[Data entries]
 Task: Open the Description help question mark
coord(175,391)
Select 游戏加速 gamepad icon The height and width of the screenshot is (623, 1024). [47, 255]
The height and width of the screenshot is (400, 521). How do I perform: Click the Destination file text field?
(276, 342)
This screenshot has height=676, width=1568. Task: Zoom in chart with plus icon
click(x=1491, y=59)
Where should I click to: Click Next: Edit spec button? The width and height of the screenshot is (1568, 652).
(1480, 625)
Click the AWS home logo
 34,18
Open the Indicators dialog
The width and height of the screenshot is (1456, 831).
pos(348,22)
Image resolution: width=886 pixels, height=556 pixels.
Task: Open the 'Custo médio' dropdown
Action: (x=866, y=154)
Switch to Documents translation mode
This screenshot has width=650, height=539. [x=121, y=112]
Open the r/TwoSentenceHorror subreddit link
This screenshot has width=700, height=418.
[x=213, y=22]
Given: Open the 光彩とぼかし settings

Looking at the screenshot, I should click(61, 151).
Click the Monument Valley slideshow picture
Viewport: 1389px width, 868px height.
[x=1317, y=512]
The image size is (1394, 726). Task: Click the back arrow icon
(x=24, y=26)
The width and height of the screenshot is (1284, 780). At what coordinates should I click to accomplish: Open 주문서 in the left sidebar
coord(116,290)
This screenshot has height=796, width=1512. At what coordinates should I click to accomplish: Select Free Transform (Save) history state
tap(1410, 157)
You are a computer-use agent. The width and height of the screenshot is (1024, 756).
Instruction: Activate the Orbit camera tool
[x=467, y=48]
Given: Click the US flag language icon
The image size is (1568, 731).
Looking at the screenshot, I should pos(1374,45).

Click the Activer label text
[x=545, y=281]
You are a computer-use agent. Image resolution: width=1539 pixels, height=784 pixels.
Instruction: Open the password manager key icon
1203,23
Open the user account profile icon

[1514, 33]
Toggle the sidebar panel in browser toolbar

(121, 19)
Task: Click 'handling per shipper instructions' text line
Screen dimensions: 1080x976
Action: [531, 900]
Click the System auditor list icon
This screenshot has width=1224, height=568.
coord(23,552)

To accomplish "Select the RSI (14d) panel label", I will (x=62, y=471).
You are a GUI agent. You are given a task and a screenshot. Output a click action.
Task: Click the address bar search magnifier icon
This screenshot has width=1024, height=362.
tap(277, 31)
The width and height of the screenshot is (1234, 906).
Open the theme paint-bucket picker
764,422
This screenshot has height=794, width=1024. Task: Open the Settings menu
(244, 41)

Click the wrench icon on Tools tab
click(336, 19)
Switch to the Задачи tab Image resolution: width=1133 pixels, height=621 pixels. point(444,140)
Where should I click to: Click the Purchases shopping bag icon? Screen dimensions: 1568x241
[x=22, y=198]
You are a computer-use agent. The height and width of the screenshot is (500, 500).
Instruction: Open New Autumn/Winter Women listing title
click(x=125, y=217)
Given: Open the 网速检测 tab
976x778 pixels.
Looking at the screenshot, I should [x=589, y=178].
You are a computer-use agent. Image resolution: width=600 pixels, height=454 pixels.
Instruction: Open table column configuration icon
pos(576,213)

#### TASK INSTRUCTIONS
All lines in the records above that contain "agent" are to be reported.

#### OUTPUT OF THE EXERCISE
You are a computer-use agent. The width and height of the screenshot is (1024, 756).
You are a computer-use agent. Image resolution: width=1539 pixels, height=784 pixels.
You are a GUI agent. You are given a task and a screenshot. Output a click action.
You are a computer-use agent. The height and width of the screenshot is (500, 500).
You are a computer-use agent. Image resolution: width=600 pixels, height=454 pixels.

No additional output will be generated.